DATA IN THIS EXERCISE>
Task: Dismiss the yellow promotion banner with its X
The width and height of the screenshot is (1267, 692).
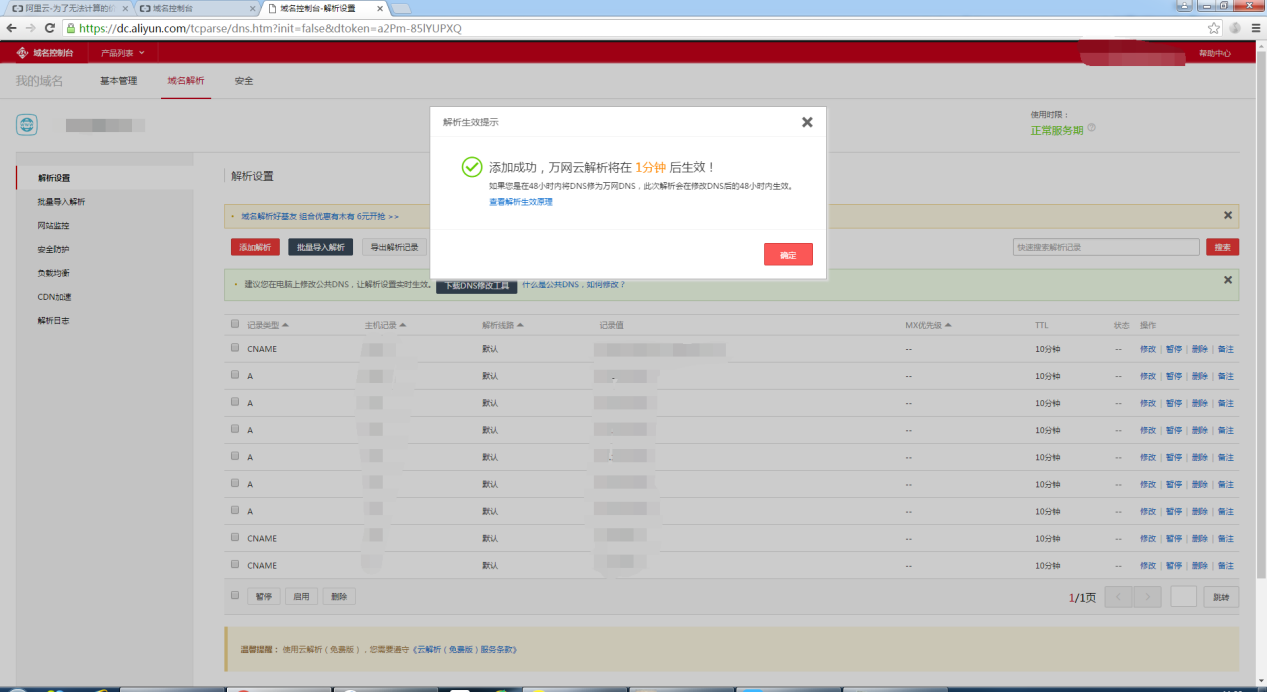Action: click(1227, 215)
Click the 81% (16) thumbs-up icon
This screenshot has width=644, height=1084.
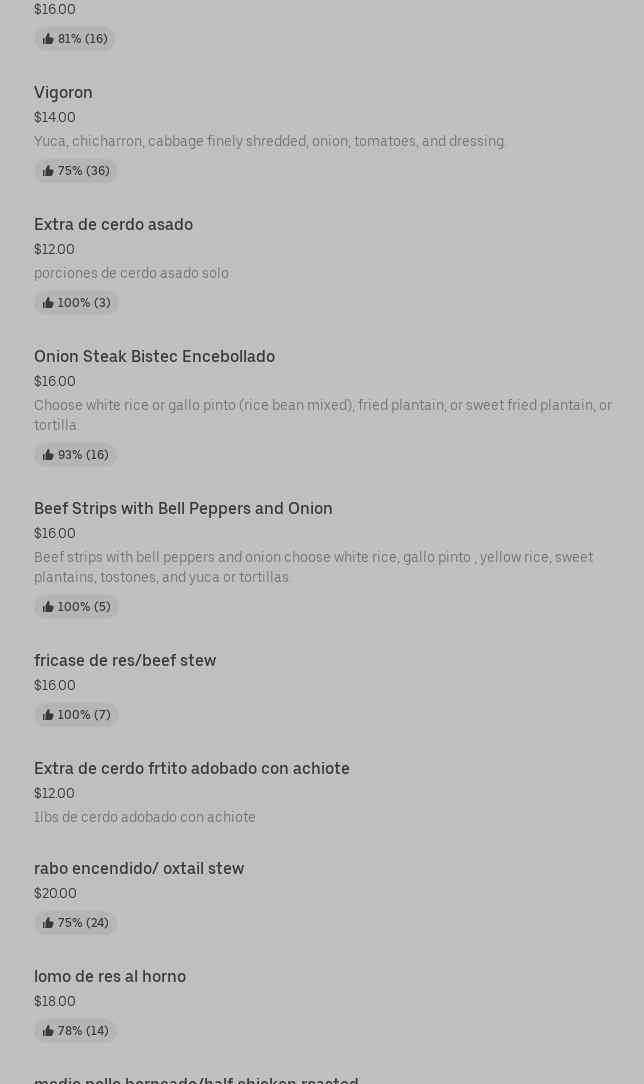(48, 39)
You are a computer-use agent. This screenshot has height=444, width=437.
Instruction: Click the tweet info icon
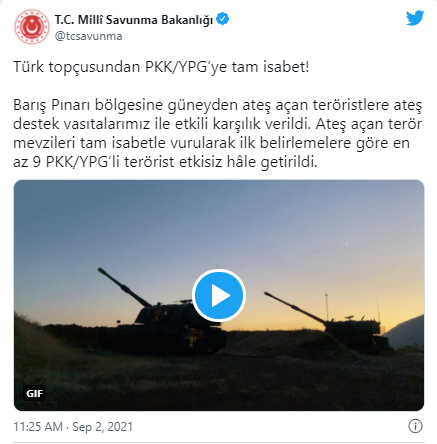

TASK INSTRUCTIONS> Please revise all the records above so that "screenshot" reads "image" throughout, with no other changes. Leave the pictures out.

PROBLEM SOLUTION>
Task: Dismiss the yellow promotion banner with its X
The width and height of the image is (1267, 692).
Action: click(1227, 215)
Click the 81% (16) thumbs-up icon
This image has width=644, height=1084.
(48, 39)
You are a computer-use agent. This image has height=444, width=437.
Instruction: Click the tweet info icon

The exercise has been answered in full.